複雑・ファジー小説

Re: 朱は天を染めて ( No.63 )
日時: 2014/03/24 12:59
名前: Frill ◆2t0t7TXjQI (ID: 5BfKe2TC)

 第五十九話 おおいなる力・中編


 宙に浮かぶ両面宿儺はゆっくりと地面に降り立つ。

 手に持つ血肉の塊を一別すると黒い煙がシュウシュウと上がり肉を溶かす。

 溶け去った肉の中から翡翠色に輝く勾玉が現れた。

 それを朱羅たちに見せつける様にかかげる。

 「やっぱりな、そいつは三種の神器『八尺瓊勾玉』か」

 宿儺は無表情で頷くと朱羅に言う。

 『ソウダ、朱天童子。
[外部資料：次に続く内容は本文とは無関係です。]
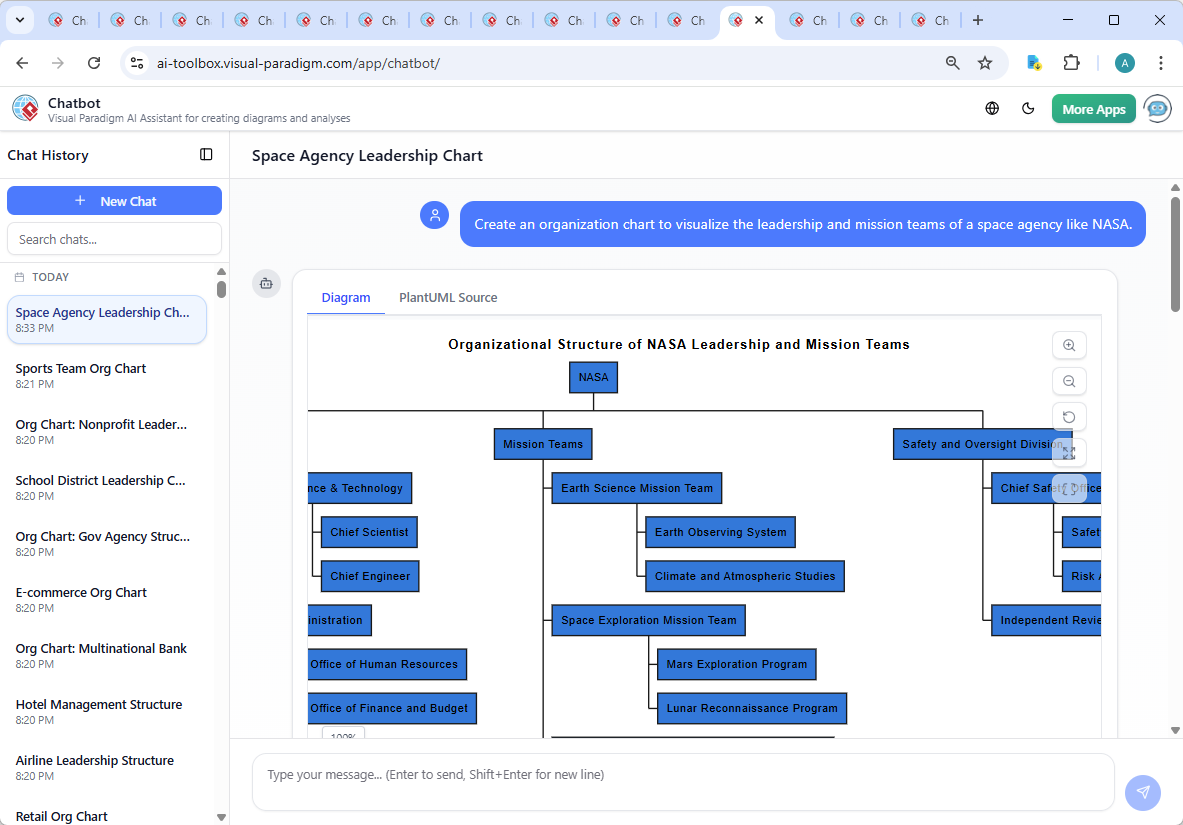Click the reset view icon beside the diagram
1183x825 pixels.
tap(1069, 417)
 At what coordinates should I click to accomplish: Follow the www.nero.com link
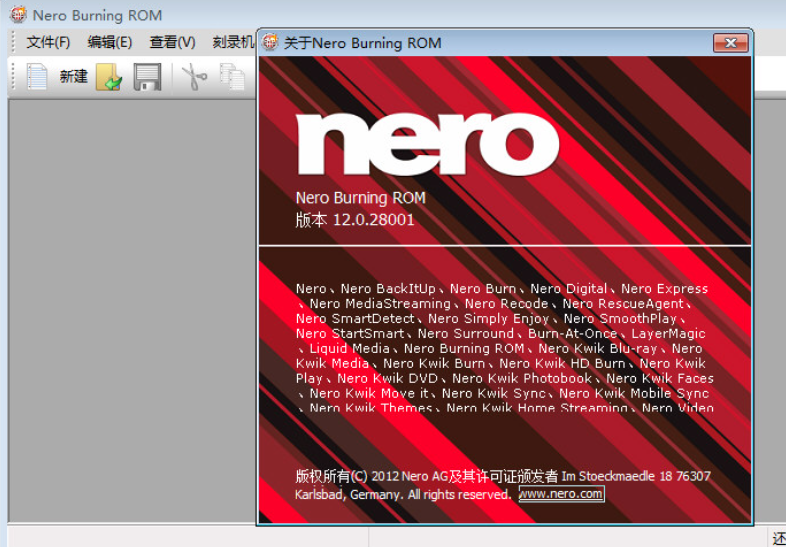tap(561, 494)
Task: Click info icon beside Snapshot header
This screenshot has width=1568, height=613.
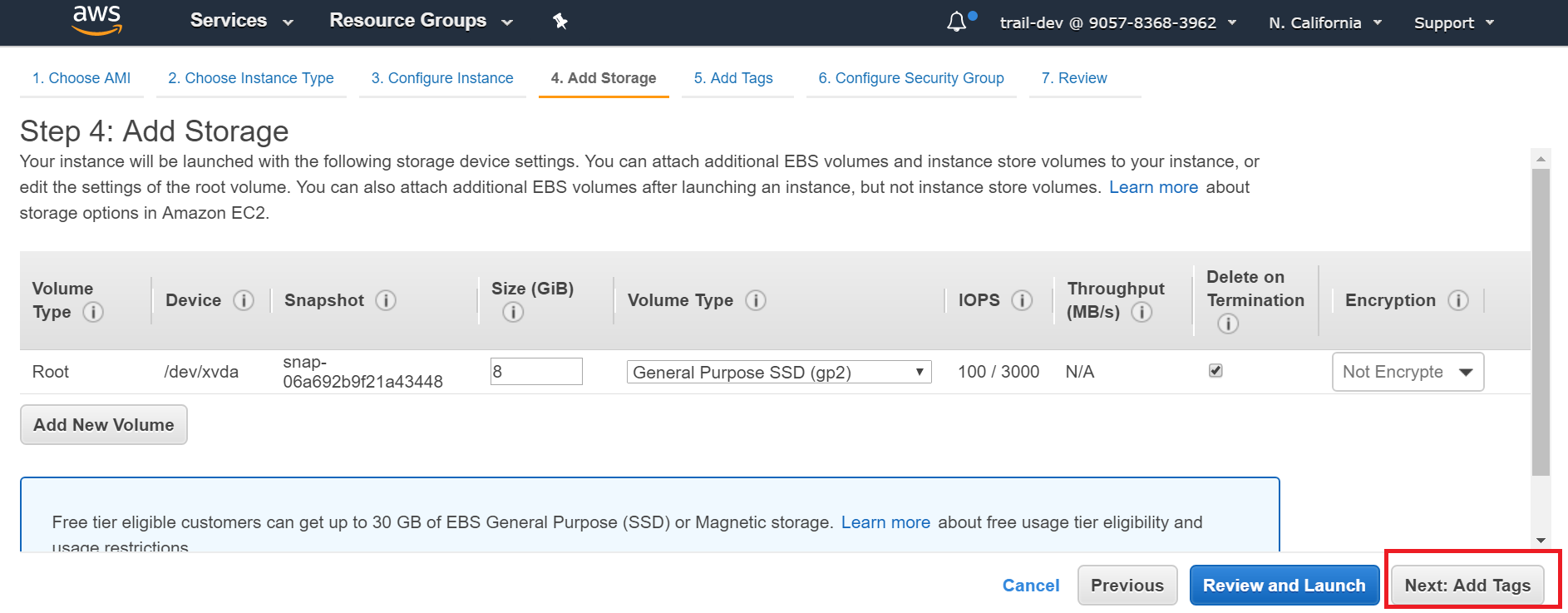Action: point(386,300)
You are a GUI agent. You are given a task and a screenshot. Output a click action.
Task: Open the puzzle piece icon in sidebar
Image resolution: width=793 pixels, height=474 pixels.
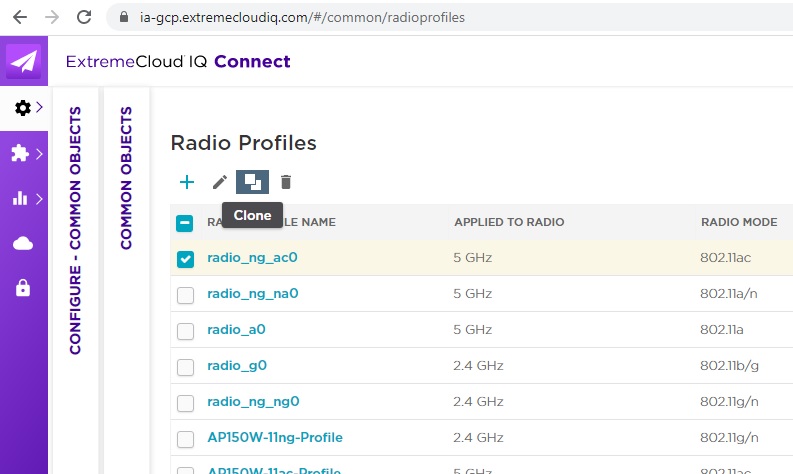[x=20, y=153]
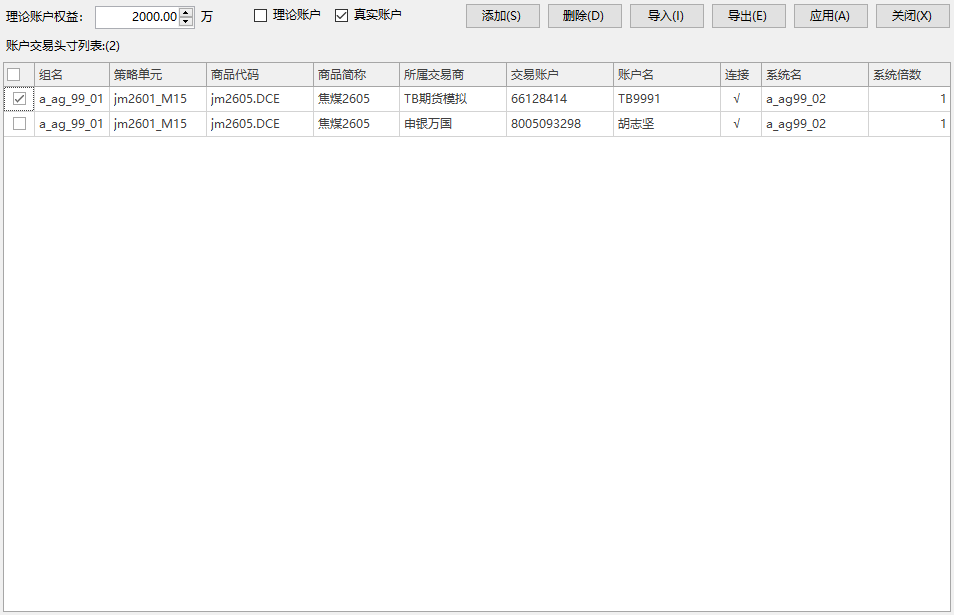This screenshot has height=615, width=954.
Task: Apply changes with 应用(A) button
Action: [x=830, y=16]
力ガ弱マリ、アマツサエ『天叢雲剣』ヲ手放シタ貴様ニ勝目ハ、ナイ。大人シク私ニ従エ』

 だがそれを聞いても朱羅はふてぶてしく鼻で笑う。

 「あいにくだが、俺様は往生際が悪いんだぜ。それに、てめえ如きの奴に命令されたくねえぜ」

 朱羅の台詞に僅かばかり、黒色の双眼が細まる宿儺。

 『・・・ソウカ、ナラバ、ソノ四肢ヲ千切リ連レテ行クマデ・・・』

 ドス黒い殺気が湧き上がる。

 朱羅の前に守る様に立ちはだかる瑠華と黄猿。

 「まかせろ、朱天童子。こんな奴、あたしの伝説の前では何の障害にもならないのだ!」

 「ここはオイラが通さない。四天王の意地を見せてやる!」

 朱羅は二人に頷き目を閉じ、静かに呟きながら印を組む。

 「・・・悪いな、二人とも。少し時間を稼いでくれ」

 そして呪文を唱え始め、己の内なる力を高める。

 「・・・天地箔洛・・・流転界現・・・神魔混業・・・」
 
 宿儺はおもむろに、一歩その足を近づける。

 瞬間、瑠華と黄猿が跳躍し、宿儺に先手を仕掛ける。

 「させるか!喰らえ!!樹坤魔破拳じゅこんまっはけん!!!」

 拳を樹木化させ叩き込む瑠華。

 「朱羅様に指一本、触れさせない!脳天勝割り落とし(のうてんかちわりおとし)!!!」

 振り上げた戦斧で叩き斬る黄猿。

 鈍い打撃音と衝撃の波が辺りを覆い、突風を巻き起こす。
 

 だが宿儺はそれらを左右の拳で受け止めていた。

 大地に亀裂に走り、宿儺の足元が沈む。二人の攻撃はかなりの威力があった筈だが、宿儺は何も表情を変えない。

 『鬼神黒雷大兇殺きしんこくらいだいきょうさつ

 宿儺の腕から凄まじい黒い雷の閃光が放たれ、幾重にも瑠華と黄猿の身体を走り抜けた。

 「があああああああああっ!!!???」

 「ぎゃあああああああああっ!!!???」

 衝撃で吹き飛ぶ二人。辺りに肉の焦げる匂いが立ち込める。地面にたたきつけられ、倒れた瑠華と黄猿の身体から黒煙を上がり、数度痙攣していたが、動かなくなった。

 「!!!! 瑠華!?黄猿!?」

 朱羅が動こうとした背後から勢いよく二対の影が飛び出し、宿儺に攻撃を仕掛ける。

 「水鋼弾・五月雨撃ち(すいこうだん・さみだれうち)!!!!」

 印を組んだ幽魔から無数の水弾が放たれ、宿儺を襲う。 

 「凶爪・風裂連殺刃まがつめ・ふうれつれんさつじん!!!!」

 千璃の鋭い爪から風の刃が渦巻き現れ、巨大な竜巻となり宿儺を呑み込もうと迫る。

 迫る水と風の攻撃の前に宿儺は黒い両目を閉じる。

 すると額の鮮血の様な赤い瞳が大きく見開く。

 『鬼神滅光呪殺閃きしんめっこうじゅさつせん

 額の紅眼から赤黒い閃光がほとばしり、水弾と竜巻を一瞬で掻き消した。
 
 「「!!!!」」

 驚愕した一瞬の間に、幽魔と千璃の胸を赤黒い閃光が貫く。

 「ぐはぁっ!!!???」

 「あぐぅっ!!!???」

 吹き飛び大地に叩きつけられる二人。穿たれた胸からは黒い蒸気が立ち昇りピクリとも動かない。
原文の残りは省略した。